> **What you will do**:
Put each line from the start of the records through the line containing "(204, 1376)." into a Markdown table with the columns Row and Line, numbering the rows and leaving out blank lines.

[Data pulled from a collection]
_ _ _ _ _ _ _
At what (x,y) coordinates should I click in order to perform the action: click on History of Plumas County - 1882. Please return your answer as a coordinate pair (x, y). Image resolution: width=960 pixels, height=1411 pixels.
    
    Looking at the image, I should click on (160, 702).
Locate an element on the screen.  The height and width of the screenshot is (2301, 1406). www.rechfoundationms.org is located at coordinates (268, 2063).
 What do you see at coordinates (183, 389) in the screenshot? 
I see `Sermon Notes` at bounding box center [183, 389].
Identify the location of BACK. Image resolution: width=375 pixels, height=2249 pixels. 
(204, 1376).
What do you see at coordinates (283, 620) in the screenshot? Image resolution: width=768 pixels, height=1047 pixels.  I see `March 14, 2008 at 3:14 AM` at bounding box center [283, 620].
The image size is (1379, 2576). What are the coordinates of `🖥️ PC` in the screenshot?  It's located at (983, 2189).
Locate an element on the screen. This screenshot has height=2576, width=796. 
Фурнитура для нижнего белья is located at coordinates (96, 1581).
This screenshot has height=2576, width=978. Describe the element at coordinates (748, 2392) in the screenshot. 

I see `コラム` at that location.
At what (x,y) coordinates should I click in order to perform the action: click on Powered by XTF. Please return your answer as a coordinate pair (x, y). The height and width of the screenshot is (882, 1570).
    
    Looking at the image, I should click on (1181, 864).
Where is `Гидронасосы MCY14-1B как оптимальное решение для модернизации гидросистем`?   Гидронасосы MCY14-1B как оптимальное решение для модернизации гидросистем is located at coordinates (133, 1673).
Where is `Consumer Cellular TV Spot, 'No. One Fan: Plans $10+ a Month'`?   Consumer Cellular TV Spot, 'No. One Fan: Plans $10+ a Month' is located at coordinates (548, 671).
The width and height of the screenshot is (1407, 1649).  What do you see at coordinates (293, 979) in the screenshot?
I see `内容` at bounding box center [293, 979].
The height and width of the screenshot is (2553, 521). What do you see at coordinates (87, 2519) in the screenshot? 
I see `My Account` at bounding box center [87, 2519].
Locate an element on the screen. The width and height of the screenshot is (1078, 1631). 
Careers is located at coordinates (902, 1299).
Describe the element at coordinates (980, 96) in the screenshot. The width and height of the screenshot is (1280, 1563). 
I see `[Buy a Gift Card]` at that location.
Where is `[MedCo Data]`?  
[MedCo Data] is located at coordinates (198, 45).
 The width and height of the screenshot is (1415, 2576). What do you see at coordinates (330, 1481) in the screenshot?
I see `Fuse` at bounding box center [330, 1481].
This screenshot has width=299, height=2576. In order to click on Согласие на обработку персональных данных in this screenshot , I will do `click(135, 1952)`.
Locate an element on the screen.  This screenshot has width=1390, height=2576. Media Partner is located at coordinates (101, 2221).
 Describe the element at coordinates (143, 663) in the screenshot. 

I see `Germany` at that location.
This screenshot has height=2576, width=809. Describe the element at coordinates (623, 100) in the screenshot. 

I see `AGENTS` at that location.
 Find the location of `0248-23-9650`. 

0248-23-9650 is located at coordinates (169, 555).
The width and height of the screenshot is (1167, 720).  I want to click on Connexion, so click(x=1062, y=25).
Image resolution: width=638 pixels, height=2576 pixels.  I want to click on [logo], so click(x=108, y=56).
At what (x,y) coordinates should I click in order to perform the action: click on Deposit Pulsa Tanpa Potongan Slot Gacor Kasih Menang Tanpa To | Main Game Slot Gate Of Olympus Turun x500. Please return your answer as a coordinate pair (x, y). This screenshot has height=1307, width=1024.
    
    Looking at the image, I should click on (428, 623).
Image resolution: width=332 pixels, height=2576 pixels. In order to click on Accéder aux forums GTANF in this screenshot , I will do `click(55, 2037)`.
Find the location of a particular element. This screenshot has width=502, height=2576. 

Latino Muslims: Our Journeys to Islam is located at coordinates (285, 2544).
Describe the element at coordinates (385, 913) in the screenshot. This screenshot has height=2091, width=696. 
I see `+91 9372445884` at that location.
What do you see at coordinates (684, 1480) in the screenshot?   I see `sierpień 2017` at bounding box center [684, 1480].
_ _ _ _ _ _ _
> **Solution to this exercise**:
| Row | Line |
|---|---|
| 1 | At what (x,y) coordinates should I click in order to perform the action: click on History of Plumas County - 1882. Please return your answer as a coordinate pair (x, y). Image resolution: width=960 pixels, height=1411 pixels. |
| 2 |     Looking at the image, I should click on (160, 702). |
| 3 | Locate an element on the screen.  The height and width of the screenshot is (2301, 1406). www.rechfoundationms.org is located at coordinates (268, 2063). |
| 4 |  What do you see at coordinates (183, 389) in the screenshot?  |
| 5 | I see `Sermon Notes` at bounding box center [183, 389]. |
| 6 | Identify the location of BACK. Image resolution: width=375 pixels, height=2249 pixels.  |
| 7 | (204, 1376). |